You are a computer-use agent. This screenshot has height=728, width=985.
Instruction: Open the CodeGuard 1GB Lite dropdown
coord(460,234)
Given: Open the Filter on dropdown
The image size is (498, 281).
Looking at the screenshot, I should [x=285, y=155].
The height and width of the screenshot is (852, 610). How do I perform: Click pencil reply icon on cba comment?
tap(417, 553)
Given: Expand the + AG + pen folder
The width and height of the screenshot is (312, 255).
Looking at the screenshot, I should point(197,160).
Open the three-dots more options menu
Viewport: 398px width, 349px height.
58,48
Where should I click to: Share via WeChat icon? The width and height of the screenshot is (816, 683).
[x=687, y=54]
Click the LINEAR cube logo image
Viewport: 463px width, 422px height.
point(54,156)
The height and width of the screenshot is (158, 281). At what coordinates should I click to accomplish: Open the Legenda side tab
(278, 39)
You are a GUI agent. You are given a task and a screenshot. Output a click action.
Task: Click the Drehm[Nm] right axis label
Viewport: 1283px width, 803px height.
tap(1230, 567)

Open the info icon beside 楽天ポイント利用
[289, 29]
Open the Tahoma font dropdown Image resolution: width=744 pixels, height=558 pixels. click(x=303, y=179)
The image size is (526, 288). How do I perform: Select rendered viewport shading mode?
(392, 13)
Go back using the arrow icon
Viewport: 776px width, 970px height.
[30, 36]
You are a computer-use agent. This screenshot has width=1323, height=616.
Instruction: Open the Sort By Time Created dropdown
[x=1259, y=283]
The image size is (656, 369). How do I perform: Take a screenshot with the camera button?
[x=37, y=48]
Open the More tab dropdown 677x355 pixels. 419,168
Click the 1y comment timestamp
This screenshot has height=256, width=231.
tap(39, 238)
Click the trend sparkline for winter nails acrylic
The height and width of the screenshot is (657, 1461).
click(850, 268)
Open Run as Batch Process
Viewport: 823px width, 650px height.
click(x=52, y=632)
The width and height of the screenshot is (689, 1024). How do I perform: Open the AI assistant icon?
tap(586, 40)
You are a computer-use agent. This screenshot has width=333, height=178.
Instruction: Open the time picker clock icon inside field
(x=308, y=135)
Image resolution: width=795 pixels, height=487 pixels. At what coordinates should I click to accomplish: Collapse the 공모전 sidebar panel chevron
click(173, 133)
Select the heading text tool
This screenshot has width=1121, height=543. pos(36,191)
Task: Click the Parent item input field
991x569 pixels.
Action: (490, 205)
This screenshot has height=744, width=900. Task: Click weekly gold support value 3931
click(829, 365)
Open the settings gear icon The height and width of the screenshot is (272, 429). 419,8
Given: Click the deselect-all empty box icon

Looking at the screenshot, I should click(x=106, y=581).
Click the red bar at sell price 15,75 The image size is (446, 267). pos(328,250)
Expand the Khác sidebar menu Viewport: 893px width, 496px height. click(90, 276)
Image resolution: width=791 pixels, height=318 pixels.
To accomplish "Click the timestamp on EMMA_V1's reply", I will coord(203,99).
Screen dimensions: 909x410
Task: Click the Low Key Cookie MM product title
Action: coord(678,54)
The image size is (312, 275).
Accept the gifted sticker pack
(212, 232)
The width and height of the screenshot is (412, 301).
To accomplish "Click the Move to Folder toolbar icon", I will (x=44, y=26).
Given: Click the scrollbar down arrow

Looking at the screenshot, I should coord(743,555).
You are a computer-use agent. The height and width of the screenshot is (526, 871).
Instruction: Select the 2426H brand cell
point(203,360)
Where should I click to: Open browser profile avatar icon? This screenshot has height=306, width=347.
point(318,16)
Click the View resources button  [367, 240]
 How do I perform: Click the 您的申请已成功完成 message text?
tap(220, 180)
::::::::
Retype only the lines above between the line with "The height and width of the screenshot is (852, 610)." and the line with "Open the Tahoma", counting those two lines as well, and keep every character as it is.

**EXERCISE RESULT:**
The height and width of the screenshot is (852, 610). How do I perform: Click pencil reply icon on cba comment?
tap(417, 553)
Given: Expand the + AG + pen folder
The width and height of the screenshot is (312, 255).
Looking at the screenshot, I should point(197,160).
Open the three-dots more options menu
Viewport: 398px width, 349px height.
58,48
Where should I click to: Share via WeChat icon? The width and height of the screenshot is (816, 683).
[x=687, y=54]
Click the LINEAR cube logo image
Viewport: 463px width, 422px height.
point(54,156)
The height and width of the screenshot is (158, 281). At what coordinates should I click to accomplish: Open the Legenda side tab
(278, 39)
You are a GUI agent. You are given a task and a screenshot. Output a click action.
Task: Click the Drehm[Nm] right axis label
Viewport: 1283px width, 803px height.
tap(1230, 567)

Open the info icon beside 楽天ポイント利用
[289, 29]
Open the Tahoma font dropdown Image resolution: width=744 pixels, height=558 pixels. click(x=303, y=179)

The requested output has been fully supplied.